• [What needs to be done]:
Transcribe the Mauricie text word for word from "The word Mauricie" up to and including "a North-South axis.".

** START Source **

- Coordinates: 47°00′N 73°00′W﻿ / ﻿47.000°N 73.000°W
- Country: Canada
- Province: Quebec
- Regional County Municipalities (RCM) and Equivalent Territories (ET): 3 RCM, 3 ET Les Chenaux; Maskinongé; Mékinac Regional County Municipality; La Tuque (ET); Shawinigan (ET); Trois-Rivières (ET);

Government
- • Table des élus de la Mauricie (Regional conference of elected officers): Gérard Bruneau (President)

Area
- • Land: 35,860.05 km^{2} (13,845.64 sq mi)

Population (2016)
- • Total: 266,112
- • Density: 7.4/km^{2} (19/sq mi)
- • Change 2011-2016: ▲1.0%
- Time zone: UTC-5 (EST)
- • Summer (DST): UTC-4 (EDT)
- Postal code: G
- Area code: 819, 873
- Website: www.mauricie.gouv.qc.ca

= Mauricie =

Mauricie (/fr/) is a traditional and current administrative region of Quebec. La Mauricie National Park is contained within the region, making tourism in Mauricie popular. The region has a land area of 35,860.05 km^{2} (13,845.64 sq mi) and a population of 266,112 residents as of the 2016 Census. Its largest cities are Trois-Rivières and Shawinigan.

The word Mauricie was coined by local priest and historian Albert Tessier and is based on the Saint-Maurice river which runs through the region on a North-South axis.

** END Source **
** START Raw data **

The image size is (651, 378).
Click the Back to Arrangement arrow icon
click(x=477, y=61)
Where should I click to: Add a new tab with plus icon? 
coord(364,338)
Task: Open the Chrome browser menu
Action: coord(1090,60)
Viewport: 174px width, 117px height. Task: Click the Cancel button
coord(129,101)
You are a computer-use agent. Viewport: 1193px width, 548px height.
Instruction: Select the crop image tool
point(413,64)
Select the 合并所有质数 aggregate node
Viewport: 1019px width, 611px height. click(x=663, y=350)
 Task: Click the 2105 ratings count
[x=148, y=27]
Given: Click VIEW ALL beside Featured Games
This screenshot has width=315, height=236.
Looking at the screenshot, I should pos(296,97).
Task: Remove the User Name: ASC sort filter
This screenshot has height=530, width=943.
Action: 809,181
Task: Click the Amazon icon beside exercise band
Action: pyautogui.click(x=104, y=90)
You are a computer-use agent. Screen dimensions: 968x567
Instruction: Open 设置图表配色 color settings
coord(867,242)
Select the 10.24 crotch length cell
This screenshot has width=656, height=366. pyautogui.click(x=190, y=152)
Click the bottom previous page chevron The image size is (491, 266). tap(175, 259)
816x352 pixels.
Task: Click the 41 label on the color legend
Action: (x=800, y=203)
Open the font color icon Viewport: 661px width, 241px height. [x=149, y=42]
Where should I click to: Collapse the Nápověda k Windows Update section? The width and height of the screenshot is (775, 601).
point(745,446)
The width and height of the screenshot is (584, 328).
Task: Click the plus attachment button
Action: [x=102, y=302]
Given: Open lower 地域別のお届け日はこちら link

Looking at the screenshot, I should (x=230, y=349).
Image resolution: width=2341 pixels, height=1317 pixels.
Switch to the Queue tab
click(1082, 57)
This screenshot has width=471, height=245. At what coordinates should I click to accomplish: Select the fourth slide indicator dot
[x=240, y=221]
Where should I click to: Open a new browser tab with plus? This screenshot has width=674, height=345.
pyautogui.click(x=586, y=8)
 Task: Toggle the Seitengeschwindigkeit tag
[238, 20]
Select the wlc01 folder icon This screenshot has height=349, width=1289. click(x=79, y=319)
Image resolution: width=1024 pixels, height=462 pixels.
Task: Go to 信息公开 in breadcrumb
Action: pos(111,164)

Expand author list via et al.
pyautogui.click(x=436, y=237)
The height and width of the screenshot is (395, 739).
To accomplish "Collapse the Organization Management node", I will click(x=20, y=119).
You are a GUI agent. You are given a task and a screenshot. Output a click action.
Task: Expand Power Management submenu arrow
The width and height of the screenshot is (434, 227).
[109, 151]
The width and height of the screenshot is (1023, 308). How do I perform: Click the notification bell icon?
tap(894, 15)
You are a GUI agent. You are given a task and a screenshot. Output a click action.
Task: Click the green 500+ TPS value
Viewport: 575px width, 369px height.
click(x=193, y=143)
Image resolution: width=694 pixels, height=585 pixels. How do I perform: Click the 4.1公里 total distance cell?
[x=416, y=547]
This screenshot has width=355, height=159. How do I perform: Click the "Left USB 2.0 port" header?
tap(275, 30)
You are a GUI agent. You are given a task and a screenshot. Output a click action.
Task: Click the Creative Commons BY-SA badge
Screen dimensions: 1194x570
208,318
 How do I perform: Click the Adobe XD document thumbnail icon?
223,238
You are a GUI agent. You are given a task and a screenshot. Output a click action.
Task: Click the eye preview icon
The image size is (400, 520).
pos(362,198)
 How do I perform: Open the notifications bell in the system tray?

** END Raw data **

• [Written response]:
The word Mauricie was coined by local priest and historian Albert Tessier and is based on the Saint-Maurice river which runs through the region on a North-South axis.